Last week, Finance Secretary Carlos G. Dominguez III said the administration of presumptive president Ferdinand “Bongbong” R. Marcos Jr. needs to increase government revenues while eliminating wasteful expenditures to get ahead of the debt problem.

Dominguez said the incoming leader needs “a well thought out, closely coordinated, and efficiently executed economic program.”

At the same time, the new administration’s economic plan should also consist of relief measures that protect the vulnerable segments of the society from worldwide inflationary pressures through targeted subsidies.

According to Dominguez, debt problem will be among the issues to be discussed between the transition teams of President Duterte and the presidential frontrunner.

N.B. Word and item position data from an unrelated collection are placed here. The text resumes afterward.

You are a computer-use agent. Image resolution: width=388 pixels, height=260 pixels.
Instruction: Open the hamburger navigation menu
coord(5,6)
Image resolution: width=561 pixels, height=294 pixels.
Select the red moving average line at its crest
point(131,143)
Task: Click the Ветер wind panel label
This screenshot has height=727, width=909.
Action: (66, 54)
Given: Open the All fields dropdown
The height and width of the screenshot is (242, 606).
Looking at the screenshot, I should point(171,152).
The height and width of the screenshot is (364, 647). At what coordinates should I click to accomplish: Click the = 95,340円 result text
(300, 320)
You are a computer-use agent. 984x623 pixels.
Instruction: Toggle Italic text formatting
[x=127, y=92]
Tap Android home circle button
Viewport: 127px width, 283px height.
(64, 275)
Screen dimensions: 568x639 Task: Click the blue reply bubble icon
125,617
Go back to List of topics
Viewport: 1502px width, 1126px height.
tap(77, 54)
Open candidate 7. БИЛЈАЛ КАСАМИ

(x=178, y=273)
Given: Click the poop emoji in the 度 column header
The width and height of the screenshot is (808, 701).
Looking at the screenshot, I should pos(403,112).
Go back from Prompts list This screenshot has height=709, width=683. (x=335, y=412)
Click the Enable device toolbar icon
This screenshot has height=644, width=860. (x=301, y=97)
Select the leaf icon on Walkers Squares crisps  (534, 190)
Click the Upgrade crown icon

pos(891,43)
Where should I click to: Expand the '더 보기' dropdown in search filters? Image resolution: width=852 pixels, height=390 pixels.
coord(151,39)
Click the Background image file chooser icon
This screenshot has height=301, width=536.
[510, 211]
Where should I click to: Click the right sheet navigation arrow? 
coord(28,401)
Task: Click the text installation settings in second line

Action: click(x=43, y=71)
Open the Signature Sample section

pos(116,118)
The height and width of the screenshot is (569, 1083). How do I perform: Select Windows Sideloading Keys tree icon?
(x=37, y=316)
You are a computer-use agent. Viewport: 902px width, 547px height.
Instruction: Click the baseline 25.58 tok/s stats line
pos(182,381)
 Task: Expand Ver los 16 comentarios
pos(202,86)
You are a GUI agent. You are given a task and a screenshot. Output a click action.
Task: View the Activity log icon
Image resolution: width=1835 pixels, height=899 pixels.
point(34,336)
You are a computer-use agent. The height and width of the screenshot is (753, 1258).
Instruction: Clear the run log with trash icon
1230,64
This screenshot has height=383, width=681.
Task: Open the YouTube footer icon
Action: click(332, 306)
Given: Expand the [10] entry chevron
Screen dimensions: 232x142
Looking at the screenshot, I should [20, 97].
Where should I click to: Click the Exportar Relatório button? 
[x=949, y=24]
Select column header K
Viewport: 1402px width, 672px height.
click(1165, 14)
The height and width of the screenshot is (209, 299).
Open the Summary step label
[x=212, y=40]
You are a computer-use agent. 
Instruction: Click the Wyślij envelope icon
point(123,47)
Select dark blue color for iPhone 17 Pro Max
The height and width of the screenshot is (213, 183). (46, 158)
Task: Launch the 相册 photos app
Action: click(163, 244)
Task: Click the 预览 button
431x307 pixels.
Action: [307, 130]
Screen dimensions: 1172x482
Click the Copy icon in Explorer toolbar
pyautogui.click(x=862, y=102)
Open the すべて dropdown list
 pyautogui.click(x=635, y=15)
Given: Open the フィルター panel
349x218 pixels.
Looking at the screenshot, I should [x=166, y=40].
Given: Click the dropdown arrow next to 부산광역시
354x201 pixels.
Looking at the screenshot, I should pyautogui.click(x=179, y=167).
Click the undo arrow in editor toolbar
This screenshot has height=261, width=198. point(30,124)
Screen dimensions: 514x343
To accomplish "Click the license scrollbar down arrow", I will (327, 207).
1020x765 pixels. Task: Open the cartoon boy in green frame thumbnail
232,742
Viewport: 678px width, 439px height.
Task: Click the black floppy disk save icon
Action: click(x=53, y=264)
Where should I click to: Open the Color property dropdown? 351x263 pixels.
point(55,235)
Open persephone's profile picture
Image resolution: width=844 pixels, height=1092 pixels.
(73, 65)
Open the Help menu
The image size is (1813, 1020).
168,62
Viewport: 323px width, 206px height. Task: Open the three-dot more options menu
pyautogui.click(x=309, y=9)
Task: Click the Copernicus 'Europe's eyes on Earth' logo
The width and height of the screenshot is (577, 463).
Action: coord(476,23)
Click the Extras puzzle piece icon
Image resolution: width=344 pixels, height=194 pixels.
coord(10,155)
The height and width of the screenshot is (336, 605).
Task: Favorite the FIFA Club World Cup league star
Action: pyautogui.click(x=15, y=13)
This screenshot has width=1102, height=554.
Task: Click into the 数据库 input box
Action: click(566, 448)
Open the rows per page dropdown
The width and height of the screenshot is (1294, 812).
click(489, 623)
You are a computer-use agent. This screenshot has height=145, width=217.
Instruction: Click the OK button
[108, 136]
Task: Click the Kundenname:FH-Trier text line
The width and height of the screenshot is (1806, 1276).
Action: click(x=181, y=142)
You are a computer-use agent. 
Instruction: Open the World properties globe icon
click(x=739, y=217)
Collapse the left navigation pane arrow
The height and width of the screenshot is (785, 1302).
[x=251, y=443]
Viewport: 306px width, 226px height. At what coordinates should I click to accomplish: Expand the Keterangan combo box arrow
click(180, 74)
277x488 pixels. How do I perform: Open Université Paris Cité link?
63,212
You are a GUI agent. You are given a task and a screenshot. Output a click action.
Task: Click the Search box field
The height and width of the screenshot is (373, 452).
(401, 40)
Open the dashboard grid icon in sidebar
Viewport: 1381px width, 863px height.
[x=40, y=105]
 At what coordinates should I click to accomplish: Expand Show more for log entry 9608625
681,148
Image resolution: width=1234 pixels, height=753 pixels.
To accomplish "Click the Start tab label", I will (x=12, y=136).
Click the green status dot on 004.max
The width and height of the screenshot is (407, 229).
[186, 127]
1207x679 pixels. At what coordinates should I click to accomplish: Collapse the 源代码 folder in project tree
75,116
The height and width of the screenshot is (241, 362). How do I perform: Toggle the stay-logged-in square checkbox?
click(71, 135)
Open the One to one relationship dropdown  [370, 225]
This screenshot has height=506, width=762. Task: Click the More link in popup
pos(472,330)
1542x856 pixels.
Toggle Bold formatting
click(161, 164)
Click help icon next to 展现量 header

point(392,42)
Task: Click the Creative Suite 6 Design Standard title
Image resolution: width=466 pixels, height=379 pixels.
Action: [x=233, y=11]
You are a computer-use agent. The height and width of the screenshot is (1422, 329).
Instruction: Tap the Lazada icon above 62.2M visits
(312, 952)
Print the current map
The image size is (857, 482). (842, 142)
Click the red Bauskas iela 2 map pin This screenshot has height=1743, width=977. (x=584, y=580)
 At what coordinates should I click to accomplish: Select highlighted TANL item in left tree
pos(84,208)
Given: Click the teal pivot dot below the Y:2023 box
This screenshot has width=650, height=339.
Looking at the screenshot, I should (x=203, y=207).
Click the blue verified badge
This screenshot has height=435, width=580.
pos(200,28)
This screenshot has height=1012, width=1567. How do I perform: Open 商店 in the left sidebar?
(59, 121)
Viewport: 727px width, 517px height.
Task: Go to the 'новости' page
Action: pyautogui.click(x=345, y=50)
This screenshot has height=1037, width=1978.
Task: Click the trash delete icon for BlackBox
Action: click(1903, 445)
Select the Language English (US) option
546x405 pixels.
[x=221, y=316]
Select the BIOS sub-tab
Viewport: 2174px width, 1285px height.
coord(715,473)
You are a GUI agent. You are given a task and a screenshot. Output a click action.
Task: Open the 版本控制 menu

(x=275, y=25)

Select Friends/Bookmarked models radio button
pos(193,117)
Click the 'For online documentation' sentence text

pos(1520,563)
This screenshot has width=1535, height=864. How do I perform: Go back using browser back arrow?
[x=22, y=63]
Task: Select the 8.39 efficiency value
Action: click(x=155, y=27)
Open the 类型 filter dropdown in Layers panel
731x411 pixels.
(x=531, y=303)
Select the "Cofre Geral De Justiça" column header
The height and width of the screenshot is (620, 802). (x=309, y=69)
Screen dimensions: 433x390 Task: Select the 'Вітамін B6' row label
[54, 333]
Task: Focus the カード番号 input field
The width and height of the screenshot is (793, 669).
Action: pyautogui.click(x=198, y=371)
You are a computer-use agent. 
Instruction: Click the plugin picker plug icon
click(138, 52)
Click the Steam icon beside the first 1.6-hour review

He also added that the DOF fiscal consolidation plan, which may include several administrative and new tax measures, “will be ready in time to brief the incoming economic team.”

As of March, the outstanding liabilities of the national government hit P12.679 trillion, equivalent to 63.5 percent of the gross domestic product (GDP). This is higher than the 60.4 percent recorded at end-December 2021.

The latest debt-to-GDP ratio is also above the international threshold of 50 percent and the Duterte administration’s ceiling of 60 percent. It is the highest since 2005.

Since the pandemic began, the Duterte administration has tapped foreign and local lenders to bankroll the massive cost of the Covid-19 response and bridge its widening budget deficit.

Since 2019, the total debt of the national government ballooned from just P7.731 trillion, or 39.6 percent of GDP, to P12.679 trillion by end-2021.

In April, Dominguez said President Duterte’s successor should avoid accumulating additional debt and prioritize policies that will entice more economic activity.